Head Like a Hole are touring to support the vinyl release of their debut album 13.
It isn't the dumbest question I've ever asked but nevertheless Booga Beazley is laughing loudly down the phone at me.
"Would I listen to it?" he repeats incredulously. "The full album? I only listened to the full album all the way through when I got it on vinyl."
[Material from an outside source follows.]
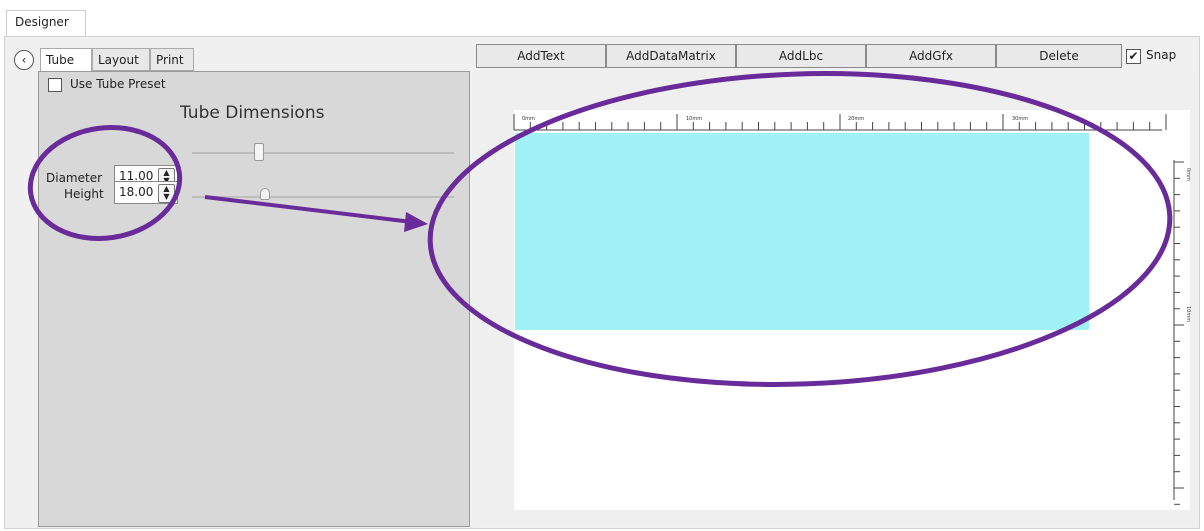  Describe the element at coordinates (1020, 119) in the screenshot. I see `ruler-label: 30mm` at that location.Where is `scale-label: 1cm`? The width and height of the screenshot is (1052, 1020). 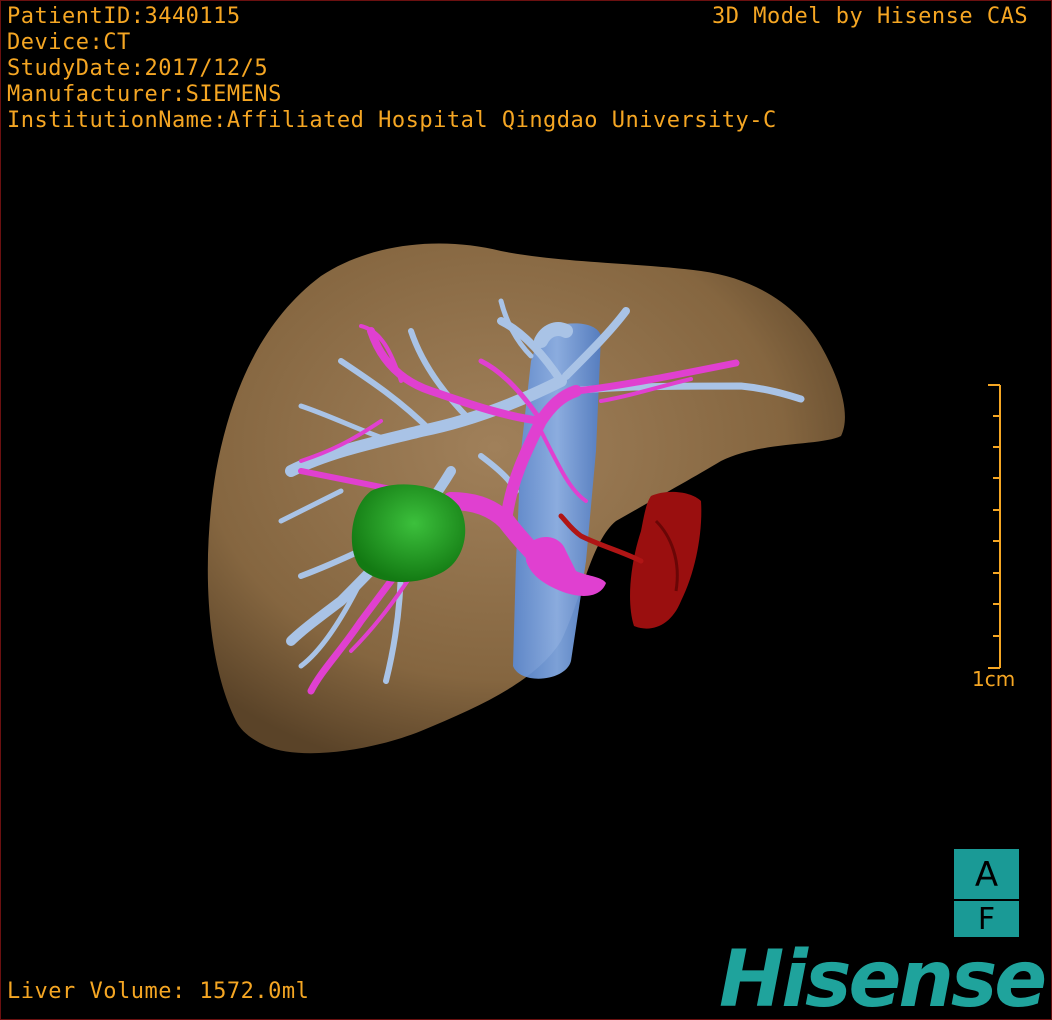
scale-label: 1cm is located at coordinates (994, 679).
We're talking about 13, the spirited alt-metal debut album from his band, Head Like a Hole. The album came out 25 years ago, cracked the New Zealand Top 20 and spawned Fish Across Face, one of the noisiest, bizarre singles to ever make it into the Top 10 and one of the few NZ On Air-funded music videos to be banned from network television.
To mark 13's anniversary, the band had the album remastered and, for the first time, pressed on vinyl. Previously it was only available on CD or cassette.
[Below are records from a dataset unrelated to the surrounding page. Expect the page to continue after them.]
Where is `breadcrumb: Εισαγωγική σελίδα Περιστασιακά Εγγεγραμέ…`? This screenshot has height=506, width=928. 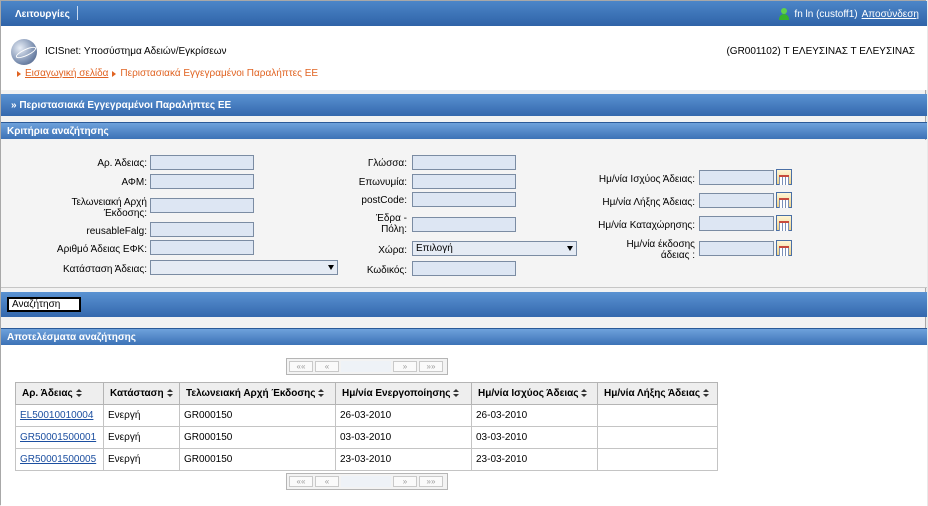
breadcrumb: Εισαγωγική σελίδα Περιστασιακά Εγγεγραμέ… is located at coordinates (168, 74).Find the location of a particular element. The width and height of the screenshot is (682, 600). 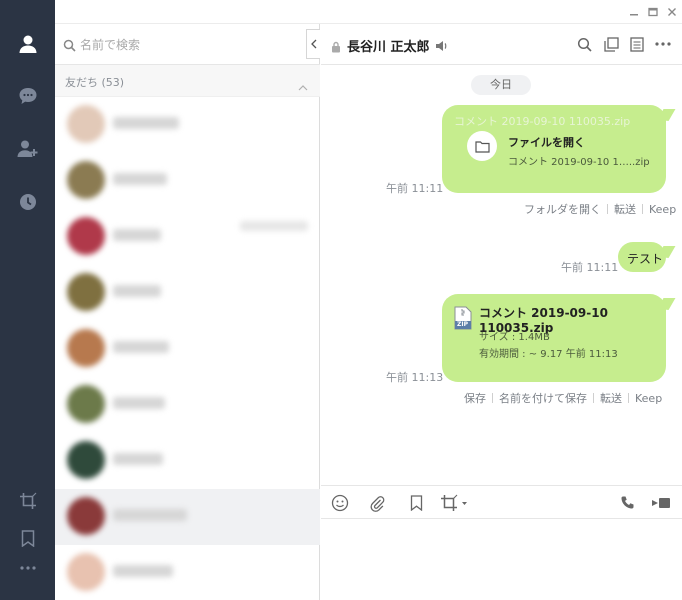

message-actions: 保存 名前を付けて保存 転送 Keep is located at coordinates (563, 398).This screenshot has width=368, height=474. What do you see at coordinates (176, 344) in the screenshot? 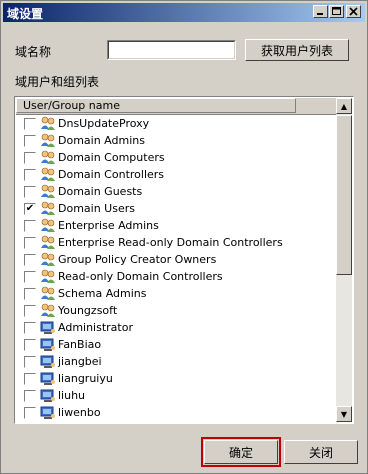
I see `list-item: FanBiao` at bounding box center [176, 344].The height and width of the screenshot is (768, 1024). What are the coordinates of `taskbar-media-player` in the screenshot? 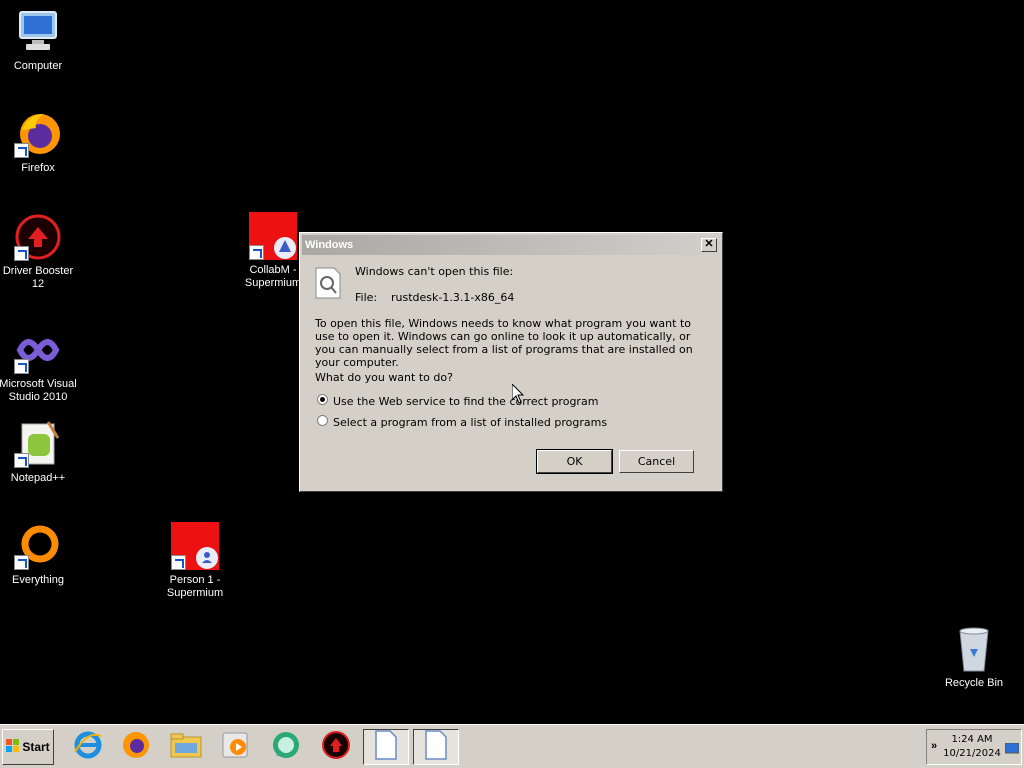 It's located at (236, 747).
"I've never owned one on CD up until the last couple of weeks either," Beazley cheerily concedes.
Not having a copy of your debut record seems a fairly big thing.
"It's very hard for me to listen to," he says. "There's one or two tracks that [make me] cringe. I don't think I can sing. I sound a little bit immature, a little bit inexperienced. I'm just so green you can hear it.
"But for the people that dig it, the fans, for them it's about the whole feeling of the record, not just my vocals but the whole thing."
He's not wrong. The record's a rollicking and noisy blast of juvenile in-your-face rock-metal. The album's vibe best summed up by the song title Life's a Joke, 13 was the antithesis to the dour seriousness of so much 90s rock.
With its kids-television samples (novel at the time), death metal growls, guitar genre mashing, and credos of narcotics, noise and nakedness (band members routinely played naked on stage) 13 could - nay should - have aged terribly.
It hasn't. It's head-nodding vim and irreverent outlook as infectious now as it was way back when. It flipping rocks, I say, with the power of the remaster really grabbing you.
"Really?" Beazley asks, "Where'd it grab you?"
He laughs and continues, "That's good. That's what we wanted. It needed to be better than the CD."
To support the vinyl reissue - which, it has to be said, is a thing of beauty, with its blood-red wax and deluxe packaging - the band is hitting the road, playing the album live in its entirety for the first time - including those songs that cause him to cringe...
"Penut's one of those ones I said I'd never play live because, dude, I was such a dick back then."
Beazley then recounts the graphic and horrific origin of the song's cryptic "Got a peanut in my eye" chorus.
"It's about shitting everywhere. I drank too much beer and shat all over Nigel's [Regan, HLAH's guitarist] mother's bathroom floor and toilet and walls. I woke up and there was shit everywhere. I didn't know what had happened. I was paralytic. That's what Penut is. So I said I'd never play that song. But it's sounding wicked. I really dig it."
13, the album, ends with the song 12. A nightmarish romp through Sesame Street's most beloved songs complete with a funk breakdown ("Big Bird's in the house!") and the death metal rumble of former drummer Hidee Beast growling "One of these things is not like the other".
With Hidee long departed how's Beazley 's growl coming along?
"Ohhh that's hard," he admits. "I can't really do it myself. I've been trying to do those bits but I'm thinking there must be someone in the crowd who would like to sing 12. If anyone's up for it they're more than welcome to get up on stage and go for it."
Did Kermit ever come after them for sampling Sesame Street's theme tune?
"Nup," Beazley says. "Not even Fozzie mate."
Who: Head Like a Hole What: NZ tour When: Begins today, the band plays Auckland next Thursday.